Early in the spring, prior to bud break, female weevils chew small pits just below the terminal buds and lay one egg per pit. The eggs hatch and larvae begin feeding under the bark, moving downward as they feed and develop. Feeding damage from the larvae cuts off water and nutrients to the expanding terminal buds, causing the new growth to wilt and form a characteristic shepherd’s crook. Weevil larvae will bore downward one to three feet to complete development, which can damage several years of tree growth.

Landowners can consider several management options to minimize impact from white pine weevil including growing white pine in the understory, high-density plantings, applying chemical treatments, manual control or allowing natural biological controls.

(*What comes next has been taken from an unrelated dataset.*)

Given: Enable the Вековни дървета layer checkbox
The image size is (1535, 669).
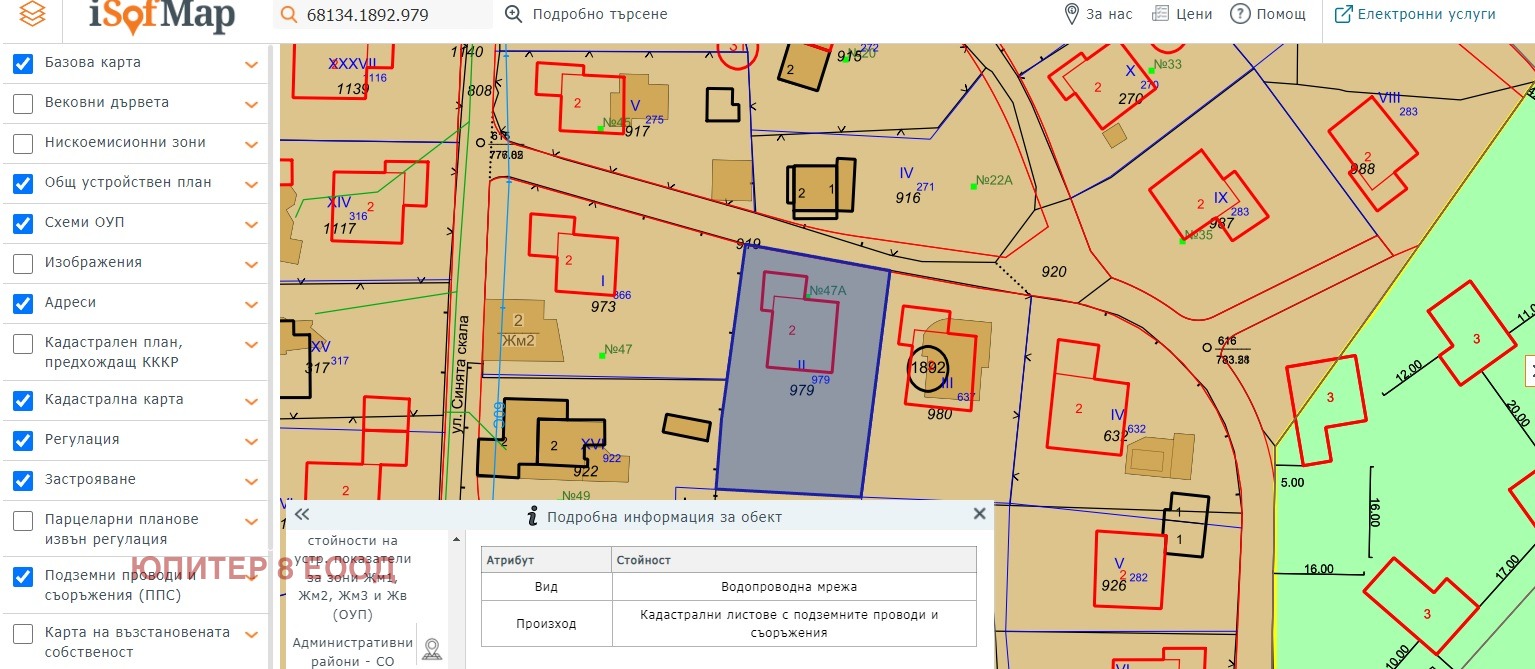Looking at the screenshot, I should coord(23,103).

Growing white pine in the understory will cause the terminal leader to be smaller in diameter compared to a tree grown in the open. Weevil attack can still happen to some trees grown in the understory, but the percentage of trees attacked each year will be reduced.

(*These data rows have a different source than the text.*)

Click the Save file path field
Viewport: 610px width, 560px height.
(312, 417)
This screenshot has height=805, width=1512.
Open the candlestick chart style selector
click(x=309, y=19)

As the stand gets older, remove the worst, most weevilled trees and those with forking during regularly scheduled thinnings. This way, the trees that avoided white pine weevil attack, recovered more quickly or grew more vigorously will be your final crop trees.

Planting white pine at high densities also can help minimize damage from white pine weevil. White pine grown in the open typically have stout terminal leaders, and up to 30% of the leaders may be attacked each year. In a high-density planting, the competition helps force lateral branches to take over dominance more quickly, which can help minimize crook.

Pesticide control of weevils is usually not practical or economical in forest settings. Traditional pesticides must be applied early to affect the adult weevils. Systemic insecticides can be used to target the larvae.

Manual control is another management option that involves hand pruning. Damaged terminal leaders are removed and disposed of to kill the larvae and pupae prior to the emergence of adults in July. Manually removing the wilting terminal leader can reduce future crook by making it easier for a lateral branch to take over dominance quickly. Some landowners will go so far as to tie up the best lateral branch to the stub of the dead leader, and in this way they can help minimize crook.

Landowners can also choose to do nothing and let nature take its course. Native parasitic wasps and flies can provide some control. The trees themselves may drown young larvae with pitch before much damage is done. Adult weevils overwintering on the ground may be eaten by mice or voles, and trees will eventually grow tall enough that weevils will no longer attack them.

White pine weevil is only one of the many insects and diseases that can affect white pine.